=== Exercise directions ===
Work out how many lines below contain the word "Investigations", then give that number alone.

+++++

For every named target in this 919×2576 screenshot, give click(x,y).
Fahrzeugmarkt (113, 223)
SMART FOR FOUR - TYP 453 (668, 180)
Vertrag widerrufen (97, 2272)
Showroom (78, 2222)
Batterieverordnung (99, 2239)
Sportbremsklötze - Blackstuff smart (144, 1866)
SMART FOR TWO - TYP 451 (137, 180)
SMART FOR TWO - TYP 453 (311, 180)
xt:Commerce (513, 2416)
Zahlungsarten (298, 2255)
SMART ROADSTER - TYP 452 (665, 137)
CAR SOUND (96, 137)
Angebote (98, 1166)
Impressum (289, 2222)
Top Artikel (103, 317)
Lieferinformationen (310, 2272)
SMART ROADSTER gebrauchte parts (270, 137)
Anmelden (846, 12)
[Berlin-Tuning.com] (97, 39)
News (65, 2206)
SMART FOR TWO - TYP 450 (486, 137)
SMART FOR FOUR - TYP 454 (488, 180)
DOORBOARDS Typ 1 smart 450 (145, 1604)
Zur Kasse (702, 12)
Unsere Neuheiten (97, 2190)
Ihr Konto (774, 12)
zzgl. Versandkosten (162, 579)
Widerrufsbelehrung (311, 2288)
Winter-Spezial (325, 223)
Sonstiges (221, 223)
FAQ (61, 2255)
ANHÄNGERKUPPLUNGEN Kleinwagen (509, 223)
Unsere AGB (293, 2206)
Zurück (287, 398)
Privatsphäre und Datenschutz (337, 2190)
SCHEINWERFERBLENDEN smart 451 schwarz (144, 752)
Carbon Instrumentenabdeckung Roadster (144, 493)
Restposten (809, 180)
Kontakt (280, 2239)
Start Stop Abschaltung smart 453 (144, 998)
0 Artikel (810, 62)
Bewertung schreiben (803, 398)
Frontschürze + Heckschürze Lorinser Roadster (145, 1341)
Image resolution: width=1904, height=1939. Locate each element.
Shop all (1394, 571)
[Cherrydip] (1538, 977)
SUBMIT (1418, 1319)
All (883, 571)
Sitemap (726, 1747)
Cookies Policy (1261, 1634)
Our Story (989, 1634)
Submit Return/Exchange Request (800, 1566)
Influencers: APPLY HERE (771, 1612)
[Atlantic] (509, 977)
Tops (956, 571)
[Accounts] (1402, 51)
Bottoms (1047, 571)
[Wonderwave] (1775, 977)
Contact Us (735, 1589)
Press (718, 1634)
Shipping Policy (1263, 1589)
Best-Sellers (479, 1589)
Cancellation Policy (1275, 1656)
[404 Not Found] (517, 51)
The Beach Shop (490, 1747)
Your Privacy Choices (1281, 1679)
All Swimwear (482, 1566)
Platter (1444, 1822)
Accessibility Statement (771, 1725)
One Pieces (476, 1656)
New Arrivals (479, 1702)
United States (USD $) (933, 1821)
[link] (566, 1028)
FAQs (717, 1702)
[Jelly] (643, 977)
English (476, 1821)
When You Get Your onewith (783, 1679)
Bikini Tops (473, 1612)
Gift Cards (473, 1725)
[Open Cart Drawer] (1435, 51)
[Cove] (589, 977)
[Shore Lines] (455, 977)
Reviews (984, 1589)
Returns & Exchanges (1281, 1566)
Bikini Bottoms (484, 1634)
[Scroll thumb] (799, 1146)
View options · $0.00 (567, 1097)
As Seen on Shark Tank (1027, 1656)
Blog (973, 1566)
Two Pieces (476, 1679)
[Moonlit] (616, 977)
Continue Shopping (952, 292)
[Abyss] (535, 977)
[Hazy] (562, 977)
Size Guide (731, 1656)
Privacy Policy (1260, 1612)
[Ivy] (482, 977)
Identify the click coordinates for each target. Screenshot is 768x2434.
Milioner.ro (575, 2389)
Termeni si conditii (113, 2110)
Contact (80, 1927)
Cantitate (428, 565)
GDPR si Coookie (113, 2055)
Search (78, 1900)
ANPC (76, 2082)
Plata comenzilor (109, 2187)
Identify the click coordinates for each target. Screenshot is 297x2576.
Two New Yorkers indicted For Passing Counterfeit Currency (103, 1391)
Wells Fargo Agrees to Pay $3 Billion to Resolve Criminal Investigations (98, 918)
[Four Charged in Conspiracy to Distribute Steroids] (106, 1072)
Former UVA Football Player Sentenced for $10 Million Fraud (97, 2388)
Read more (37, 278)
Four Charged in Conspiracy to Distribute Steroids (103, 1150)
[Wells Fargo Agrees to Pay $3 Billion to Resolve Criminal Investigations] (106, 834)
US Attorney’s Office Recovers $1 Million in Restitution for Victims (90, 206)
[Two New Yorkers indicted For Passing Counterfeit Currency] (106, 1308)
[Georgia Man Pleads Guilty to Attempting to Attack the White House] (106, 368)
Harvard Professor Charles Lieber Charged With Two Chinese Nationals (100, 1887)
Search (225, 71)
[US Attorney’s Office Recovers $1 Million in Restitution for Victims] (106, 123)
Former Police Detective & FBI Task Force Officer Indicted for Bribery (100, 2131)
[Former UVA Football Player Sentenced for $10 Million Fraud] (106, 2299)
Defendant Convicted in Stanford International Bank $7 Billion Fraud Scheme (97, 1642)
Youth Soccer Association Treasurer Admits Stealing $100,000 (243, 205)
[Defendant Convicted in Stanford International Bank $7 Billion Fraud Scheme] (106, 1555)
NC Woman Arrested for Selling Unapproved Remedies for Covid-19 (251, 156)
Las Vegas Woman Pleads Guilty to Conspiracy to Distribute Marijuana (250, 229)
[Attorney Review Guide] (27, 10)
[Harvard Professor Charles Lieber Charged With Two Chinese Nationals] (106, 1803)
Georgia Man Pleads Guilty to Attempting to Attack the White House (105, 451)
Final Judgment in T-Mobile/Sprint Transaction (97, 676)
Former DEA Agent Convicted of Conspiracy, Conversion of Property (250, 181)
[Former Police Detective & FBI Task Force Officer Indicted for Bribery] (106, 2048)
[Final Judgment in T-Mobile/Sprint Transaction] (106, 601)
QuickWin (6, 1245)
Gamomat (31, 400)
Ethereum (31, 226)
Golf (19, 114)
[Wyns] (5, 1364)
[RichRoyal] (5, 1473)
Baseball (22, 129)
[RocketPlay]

+++++

=== Written answer ===
2